Does Java have lazy evaluation?

m0skit0 picture m0skit0 · Mar 3, 2013 · Viewed 36.2k times · Source

I know that Java has smart/lazy evaluation in this case:

public boolean isTrue() {
    boolean a = false;
    boolean b = true;
    return b || (a && b); // (a && b) is not evaluated since b is true
}

But what about:

public boolean isTrue() {
    boolean a = isATrue();
    boolean b = isBTrue();
    return b || a;
}

Is isATrue() called even if isBTrue() returns true?

Answer

emesx picture emesx · Mar 3, 2013

Well, as far as the language is concerned - yes, both functions are called.

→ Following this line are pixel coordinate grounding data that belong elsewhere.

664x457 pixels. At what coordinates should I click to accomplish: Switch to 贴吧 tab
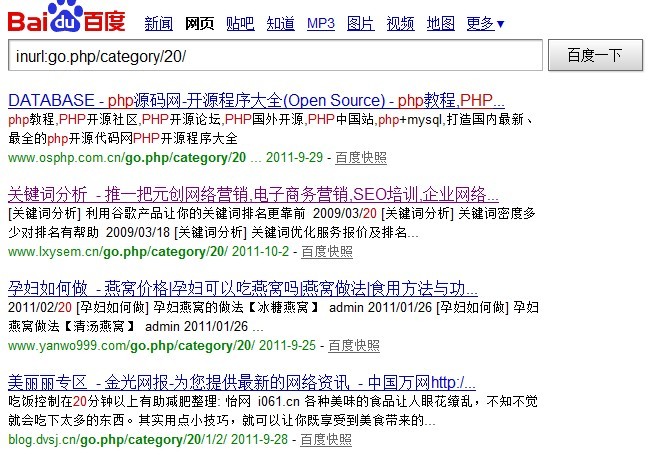pyautogui.click(x=240, y=24)
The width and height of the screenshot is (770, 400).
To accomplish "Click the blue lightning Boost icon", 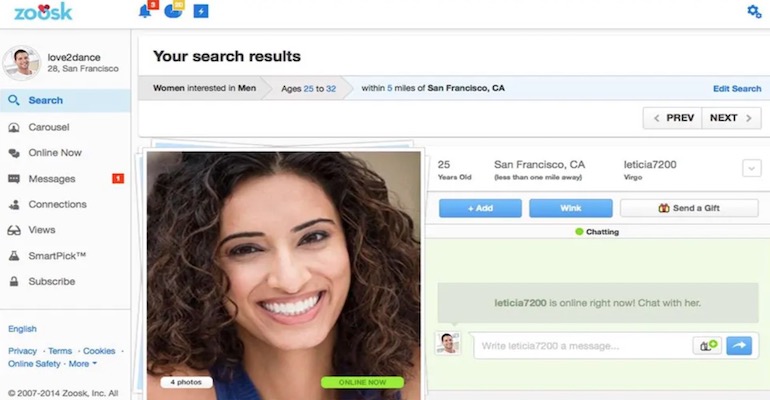I will click(x=201, y=12).
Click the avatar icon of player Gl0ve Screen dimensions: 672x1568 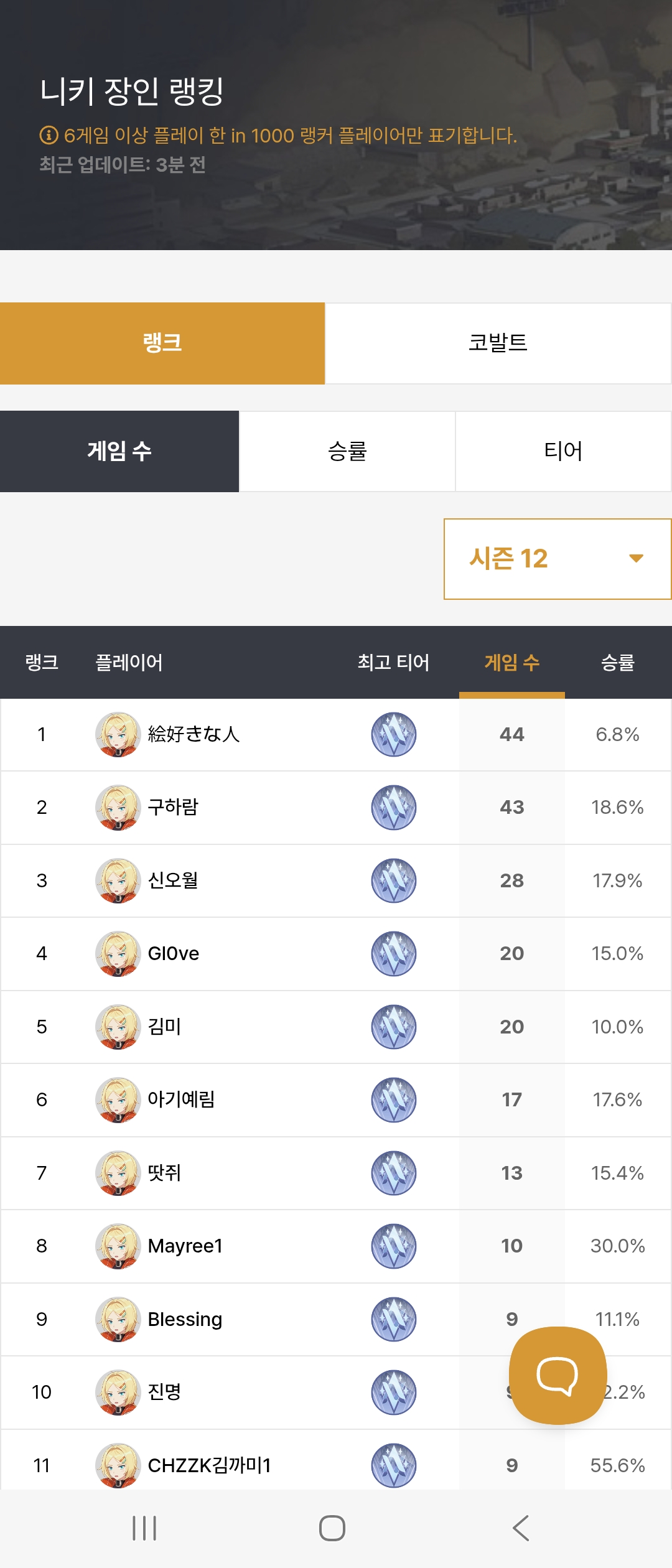[118, 953]
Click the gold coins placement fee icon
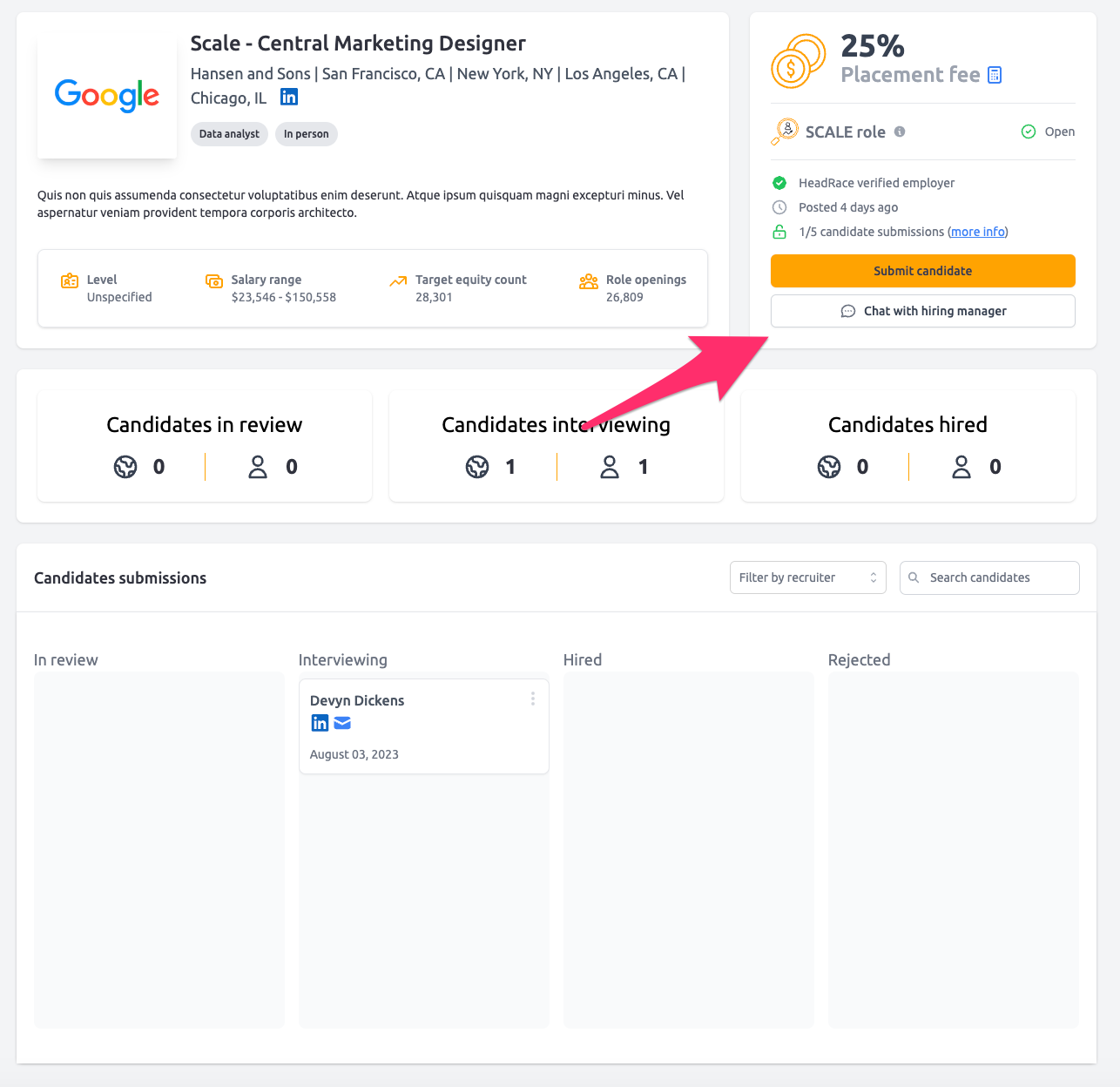The width and height of the screenshot is (1120, 1087). point(798,61)
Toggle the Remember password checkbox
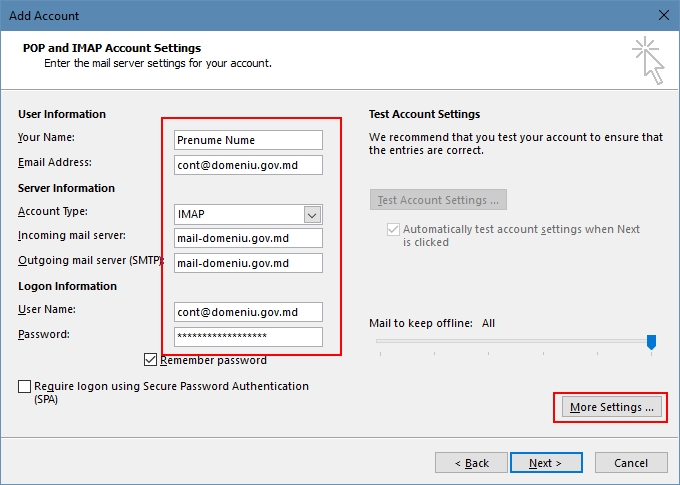The image size is (680, 485). [x=151, y=360]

If you rewrote the function to this:

public boolean isTrue() {
    return isBTrue() || isATrue();
}

then the second function will not be called, if the first is true.

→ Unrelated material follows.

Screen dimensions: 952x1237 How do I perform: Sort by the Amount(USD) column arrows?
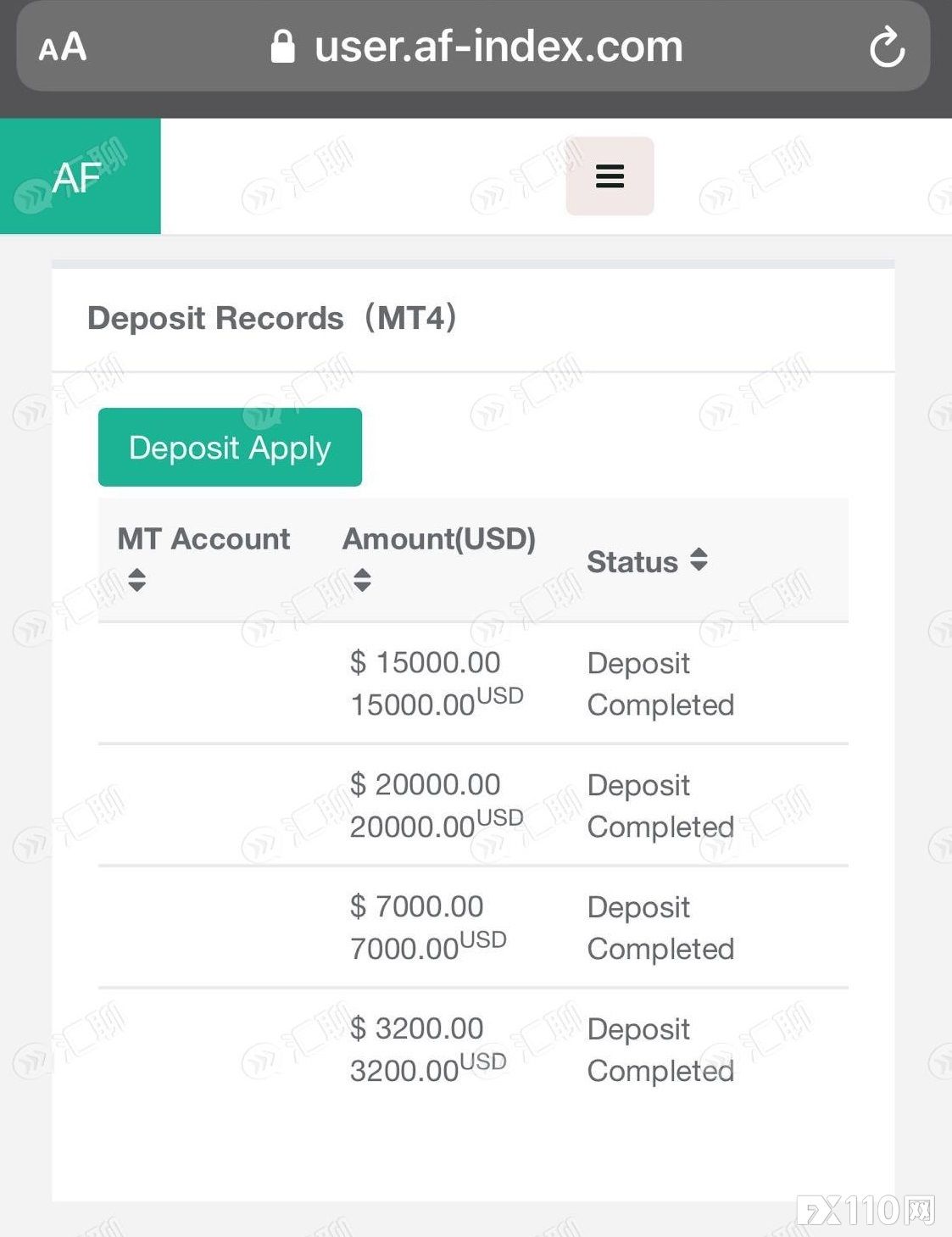click(362, 580)
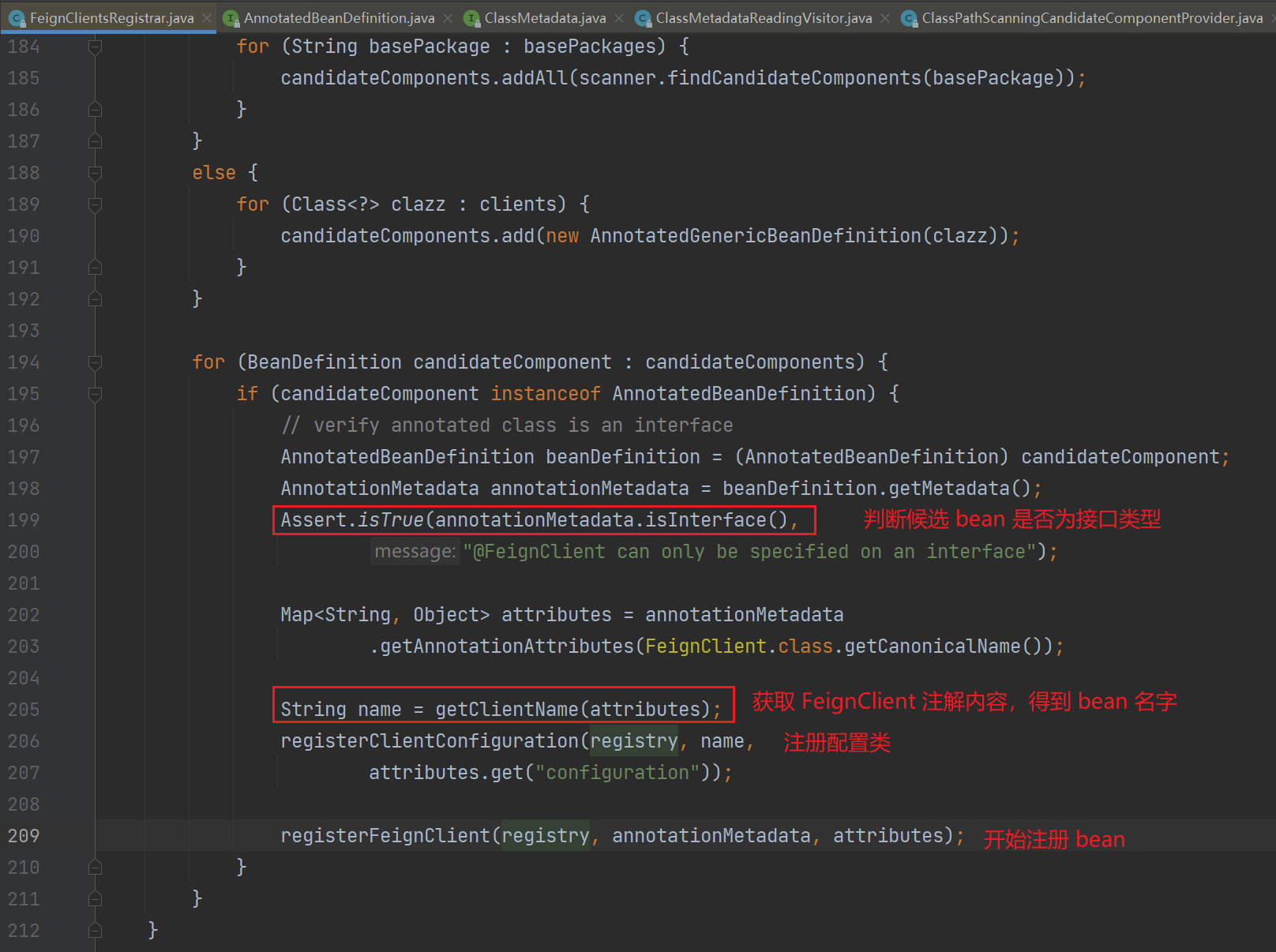Click the interface icon on ClassMetadata.java tab

471,17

But this is short-circuit evaluation, not lazy evaluation. Lazy evaluation case would look something like this:

public interface LazyBoolean {
    boolean eval();
}

class CostlyComparison implements LazyBoolean {
  private int a, b;

  public CostlyComparison(int a, int b) { 
    this.a=a; 
    this.b=b; 
  }

  @Override 
  public boolean eval() {
    //lots of probably not-always-necessary computation here
    return a > b;
  }
} 

public LazyBoolean isATrue() {
  return new CostlyComparison(10,30);  //just an example
}

public boolean isTrue() {        // so now we only pay for creation of 2 objects
    LazyBoolean a = isATrue();   // but the computation is not performed; 
    LazyBoolean b = isBTrue();   // instead, it's encapsulated in a LazyBoolean
    return b.eval() || a.eval(); // and will be evaluated on demand;
                                 // this is the definition of lazy eval.